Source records
BEGIN

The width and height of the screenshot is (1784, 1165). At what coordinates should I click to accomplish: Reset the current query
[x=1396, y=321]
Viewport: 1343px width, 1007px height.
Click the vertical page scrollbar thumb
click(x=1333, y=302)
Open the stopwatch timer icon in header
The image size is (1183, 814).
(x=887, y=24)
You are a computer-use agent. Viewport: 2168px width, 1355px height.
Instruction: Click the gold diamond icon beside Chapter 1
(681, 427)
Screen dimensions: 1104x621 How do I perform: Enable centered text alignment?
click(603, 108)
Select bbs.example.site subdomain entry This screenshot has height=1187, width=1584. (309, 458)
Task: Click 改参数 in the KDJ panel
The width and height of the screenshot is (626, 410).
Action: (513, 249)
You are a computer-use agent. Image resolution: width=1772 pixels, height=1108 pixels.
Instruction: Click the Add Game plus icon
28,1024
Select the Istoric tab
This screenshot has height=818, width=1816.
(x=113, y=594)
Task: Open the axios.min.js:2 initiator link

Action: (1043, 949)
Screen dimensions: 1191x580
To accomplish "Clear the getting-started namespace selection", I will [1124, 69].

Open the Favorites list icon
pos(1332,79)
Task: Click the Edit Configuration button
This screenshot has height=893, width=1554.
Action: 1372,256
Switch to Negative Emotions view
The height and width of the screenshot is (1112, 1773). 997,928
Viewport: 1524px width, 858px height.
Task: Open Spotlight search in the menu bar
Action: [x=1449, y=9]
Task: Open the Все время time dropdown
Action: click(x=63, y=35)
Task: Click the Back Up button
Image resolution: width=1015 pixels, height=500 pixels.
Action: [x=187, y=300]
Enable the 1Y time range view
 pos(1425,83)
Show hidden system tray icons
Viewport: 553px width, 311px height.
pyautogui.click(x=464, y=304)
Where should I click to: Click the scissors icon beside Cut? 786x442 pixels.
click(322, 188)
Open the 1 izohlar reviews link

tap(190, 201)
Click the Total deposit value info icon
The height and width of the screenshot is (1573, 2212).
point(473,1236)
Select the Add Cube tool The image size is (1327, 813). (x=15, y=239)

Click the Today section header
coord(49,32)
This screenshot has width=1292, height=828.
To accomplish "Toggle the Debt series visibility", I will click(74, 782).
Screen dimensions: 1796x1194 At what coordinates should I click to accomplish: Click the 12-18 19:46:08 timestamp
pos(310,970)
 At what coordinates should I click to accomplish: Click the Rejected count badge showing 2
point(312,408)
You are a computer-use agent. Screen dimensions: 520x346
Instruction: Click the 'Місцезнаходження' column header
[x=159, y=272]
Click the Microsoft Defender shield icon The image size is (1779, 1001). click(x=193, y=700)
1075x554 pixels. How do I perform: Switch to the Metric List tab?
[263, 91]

END

What the task requires:
Write out the entries above word for word.

Answer to this task:
The width and height of the screenshot is (1784, 1165). At what coordinates should I click to accomplish: Reset the current query
[x=1396, y=321]
Viewport: 1343px width, 1007px height.
Click the vertical page scrollbar thumb
click(x=1333, y=302)
Open the stopwatch timer icon in header
The image size is (1183, 814).
(x=887, y=24)
You are a computer-use agent. Viewport: 2168px width, 1355px height.
Instruction: Click the gold diamond icon beside Chapter 1
(681, 427)
Screen dimensions: 1104x621 How do I perform: Enable centered text alignment?
click(603, 108)
Select bbs.example.site subdomain entry This screenshot has height=1187, width=1584. (309, 458)
Task: Click 改参数 in the KDJ panel
The width and height of the screenshot is (626, 410).
Action: (513, 249)
You are a computer-use agent. Image resolution: width=1772 pixels, height=1108 pixels.
Instruction: Click the Add Game plus icon
28,1024
Select the Istoric tab
This screenshot has height=818, width=1816.
(x=113, y=594)
Task: Open the axios.min.js:2 initiator link

Action: (1043, 949)
Screen dimensions: 1191x580
To accomplish "Clear the getting-started namespace selection", I will [1124, 69].

Open the Favorites list icon
pos(1332,79)
Task: Click the Edit Configuration button
This screenshot has height=893, width=1554.
Action: 1372,256
Switch to Negative Emotions view
The height and width of the screenshot is (1112, 1773). 997,928
Viewport: 1524px width, 858px height.
Task: Open Spotlight search in the menu bar
Action: [x=1449, y=9]
Task: Open the Все время time dropdown
Action: click(x=63, y=35)
Task: Click the Back Up button
Image resolution: width=1015 pixels, height=500 pixels.
Action: [x=187, y=300]
Enable the 1Y time range view
 pos(1425,83)
Show hidden system tray icons
Viewport: 553px width, 311px height.
pyautogui.click(x=464, y=304)
Where should I click to: Click the scissors icon beside Cut? 786x442 pixels.
click(322, 188)
Open the 1 izohlar reviews link

tap(190, 201)
Click the Total deposit value info icon
The height and width of the screenshot is (1573, 2212).
point(473,1236)
Select the Add Cube tool The image size is (1327, 813). (x=15, y=239)

Click the Today section header
coord(49,32)
This screenshot has width=1292, height=828.
To accomplish "Toggle the Debt series visibility", I will click(74, 782).
Screen dimensions: 1796x1194 At what coordinates should I click to accomplish: Click the 12-18 19:46:08 timestamp
pos(310,970)
 At what coordinates should I click to accomplish: Click the Rejected count badge showing 2
point(312,408)
You are a computer-use agent. Screen dimensions: 520x346
Instruction: Click the 'Місцезнаходження' column header
[x=159, y=272]
Click the Microsoft Defender shield icon The image size is (1779, 1001). click(x=193, y=700)
1075x554 pixels. How do I perform: Switch to the Metric List tab?
[263, 91]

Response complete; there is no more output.